16 Mathematical Basics and Additional Material

Learning Objectives

This is bonus material for advanced students/practitioners

16.1 Advanced material

16.2 Mathematical details

16.2.1 Mathematics behind PCA

Here are the key equations involved in Principal Component Analysis (PCA):

1. Data Centering

Before applying PCA, the data is typically centered by subtracting the mean of each feature.

\(\mathbf{X}_{centered} = \mathbf{X} - \mathbf{\mu}\)

where: - \(\mathbf{X}\) is the original data matrix (samples × features) - \(\mathbf{\mu}\) is the vector of means for each feature - \(\mathbf{X}_{centered}\) is the centered data matrix

Equations

\(PC_{1} = \phi_{1} * X + \phi_{2} * Y + \phi_{3} * Z + ....\)

Variance = how spread out the data is.
PCA finds directions (principal components) that maximize variance.

Variance

Click to expand

Formula for variance of variable \(x\):

\[ \text{Var}(x) = \frac{1}{n - 1} \sum_{i=1}^{n} (x_i - \bar{x})^2 \]

Covariance Matrix

The covariance matrix captures the relationships between different features.

\(\mathbf{\Sigma} = \frac{1}{n-1} \mathbf{X}_{centered}^T \mathbf{X}_{centered}\)

where: - \(\mathbf{\Sigma}\) is the covariance matrix - \(n\) is the number of samples - \(\mathbf{X}_{centered}^T\) is the transpose of the centered data matrix

Eigenvalue Decomposition

The core of PCA involves finding the eigenvalues and eigenvectors of the covariance matrix.
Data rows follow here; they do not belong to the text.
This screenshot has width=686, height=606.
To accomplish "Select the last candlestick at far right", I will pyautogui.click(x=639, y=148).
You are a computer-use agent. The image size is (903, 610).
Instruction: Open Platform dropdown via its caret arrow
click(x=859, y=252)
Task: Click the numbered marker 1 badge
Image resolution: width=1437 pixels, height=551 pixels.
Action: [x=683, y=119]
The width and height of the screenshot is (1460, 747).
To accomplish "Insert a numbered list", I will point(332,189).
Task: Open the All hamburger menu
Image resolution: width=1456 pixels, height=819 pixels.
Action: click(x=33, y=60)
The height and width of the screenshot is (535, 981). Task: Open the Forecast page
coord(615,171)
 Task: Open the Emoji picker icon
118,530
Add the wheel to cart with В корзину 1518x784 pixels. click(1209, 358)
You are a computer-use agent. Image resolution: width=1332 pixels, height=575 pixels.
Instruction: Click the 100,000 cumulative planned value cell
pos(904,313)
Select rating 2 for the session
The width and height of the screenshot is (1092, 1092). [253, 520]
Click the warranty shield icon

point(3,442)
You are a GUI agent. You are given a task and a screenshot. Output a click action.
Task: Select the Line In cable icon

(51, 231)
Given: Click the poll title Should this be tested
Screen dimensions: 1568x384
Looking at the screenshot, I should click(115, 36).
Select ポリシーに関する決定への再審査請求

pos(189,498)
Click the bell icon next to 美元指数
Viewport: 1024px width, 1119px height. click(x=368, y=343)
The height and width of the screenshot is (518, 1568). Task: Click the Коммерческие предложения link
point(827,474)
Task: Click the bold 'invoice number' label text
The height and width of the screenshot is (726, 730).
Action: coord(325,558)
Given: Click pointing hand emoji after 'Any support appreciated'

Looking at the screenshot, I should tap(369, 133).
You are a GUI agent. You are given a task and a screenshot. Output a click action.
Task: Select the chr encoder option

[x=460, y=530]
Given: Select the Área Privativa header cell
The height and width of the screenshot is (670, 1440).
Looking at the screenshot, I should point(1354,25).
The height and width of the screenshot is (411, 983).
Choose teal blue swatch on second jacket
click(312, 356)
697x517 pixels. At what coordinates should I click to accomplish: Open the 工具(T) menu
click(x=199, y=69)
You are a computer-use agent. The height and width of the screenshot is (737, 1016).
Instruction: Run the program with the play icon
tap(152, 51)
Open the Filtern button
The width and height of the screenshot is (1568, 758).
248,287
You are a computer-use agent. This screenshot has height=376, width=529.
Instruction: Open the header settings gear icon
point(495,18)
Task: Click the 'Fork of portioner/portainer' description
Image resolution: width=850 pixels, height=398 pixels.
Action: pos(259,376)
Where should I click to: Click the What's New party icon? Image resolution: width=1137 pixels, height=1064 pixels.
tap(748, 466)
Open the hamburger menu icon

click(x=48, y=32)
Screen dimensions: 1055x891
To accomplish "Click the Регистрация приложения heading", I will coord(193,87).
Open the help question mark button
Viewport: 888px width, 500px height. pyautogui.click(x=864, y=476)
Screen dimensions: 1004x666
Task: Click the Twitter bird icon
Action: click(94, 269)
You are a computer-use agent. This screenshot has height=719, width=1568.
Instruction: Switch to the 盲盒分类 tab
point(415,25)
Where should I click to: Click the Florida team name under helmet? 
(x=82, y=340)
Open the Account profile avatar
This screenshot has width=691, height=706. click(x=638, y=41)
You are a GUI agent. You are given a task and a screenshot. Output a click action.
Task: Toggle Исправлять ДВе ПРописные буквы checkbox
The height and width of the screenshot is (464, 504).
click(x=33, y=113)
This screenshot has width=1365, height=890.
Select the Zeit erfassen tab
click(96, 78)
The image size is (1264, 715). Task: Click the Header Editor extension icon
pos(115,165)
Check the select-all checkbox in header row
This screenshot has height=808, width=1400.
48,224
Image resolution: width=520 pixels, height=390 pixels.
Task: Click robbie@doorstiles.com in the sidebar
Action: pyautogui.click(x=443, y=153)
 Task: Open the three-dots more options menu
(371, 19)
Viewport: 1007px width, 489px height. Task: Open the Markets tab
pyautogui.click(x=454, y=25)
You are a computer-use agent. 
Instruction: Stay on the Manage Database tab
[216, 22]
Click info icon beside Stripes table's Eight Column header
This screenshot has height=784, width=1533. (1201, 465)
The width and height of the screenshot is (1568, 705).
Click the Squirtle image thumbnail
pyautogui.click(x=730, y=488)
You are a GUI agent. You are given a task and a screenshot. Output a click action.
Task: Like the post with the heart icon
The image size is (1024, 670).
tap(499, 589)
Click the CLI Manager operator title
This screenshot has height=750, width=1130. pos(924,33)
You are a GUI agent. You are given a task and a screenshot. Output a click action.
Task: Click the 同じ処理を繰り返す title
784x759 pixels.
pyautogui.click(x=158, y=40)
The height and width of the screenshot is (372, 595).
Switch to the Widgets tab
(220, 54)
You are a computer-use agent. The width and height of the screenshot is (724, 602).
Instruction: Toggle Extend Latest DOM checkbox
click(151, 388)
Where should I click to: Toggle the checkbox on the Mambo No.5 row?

\(\mathbf{\Sigma} \mathbf{v}_i = \lambda_i \mathbf{v}_i\)

where: - \(\mathbf{\Sigma}\) is the covariance matrix - \(\mathbf{v}_i\) is the \(i\)-th eigenvector - \(\lambda_i\) is the \(i\)-th eigenvalue

The eigenvectors represent the principal components (the directions of maximum variance), and the eigenvalues represent the amount of variance explained by each principal component.

Selecting Principal Components

Principal components are typically ordered by their eigenvalues in descending order. You select the top \(k\) eigenvectors corresponding to the largest eigenvalues to form the projection matrix.

\(\mathbf{W} = [\mathbf{v}_1, \mathbf{v}_2, ..., \mathbf{v}_k]\)

where: - \(\mathbf{W}\) is the projection matrix (features × k) - \(\mathbf{v}_i\) are the selected eigenvectors (principal components)

5. Projecting Data onto New Space

Finally, the centered data is projected onto the new lower-dimensional space defined by the selected principal components.

\(\mathbf{Y} = \mathbf{X}_{centered} \mathbf{W}\)

where: - \(\mathbf{Y}\) is the transformed data in the lower-dimensional space (samples × k) - \(\mathbf{X}_{centered}\) is the centered data matrix - \(\mathbf{W}\) is the projection matrix

These equations outline the mathematical process of transforming data into a new coordinate system defined by the principal components, ordered by the amount of variance they capture.

16.2.2 Normalization (Z-score Standardization)

Normalization, specifically Z-score standardization, is a data scaling technique that transforms your data to have a mean of 0 and a standard deviation of 1. This is useful for many machine learning algorithms that are sensitive to the scale of input features.

The formula for Z-score is:

\[ z = \frac{x - \mu}{\sigma} \]

Where: - \(x\) is the original data point. - \(\mu\) is the mean of the data. - \(\sigma\) is the standard deviation of the data.

16.2.3 Details of tSNE

t-Distributed Stochastic Neighbor Embedding (t-SNE) is a dimensionality reduction technique primarily used for visualizing high-dimensional datasets. Unlike linear methods like PCA, t-SNE is particularly good at preserving the local structure of the data, making it effective for revealing clusters and relationships between data points in a lower-dimensional space (typically 2D or 3D).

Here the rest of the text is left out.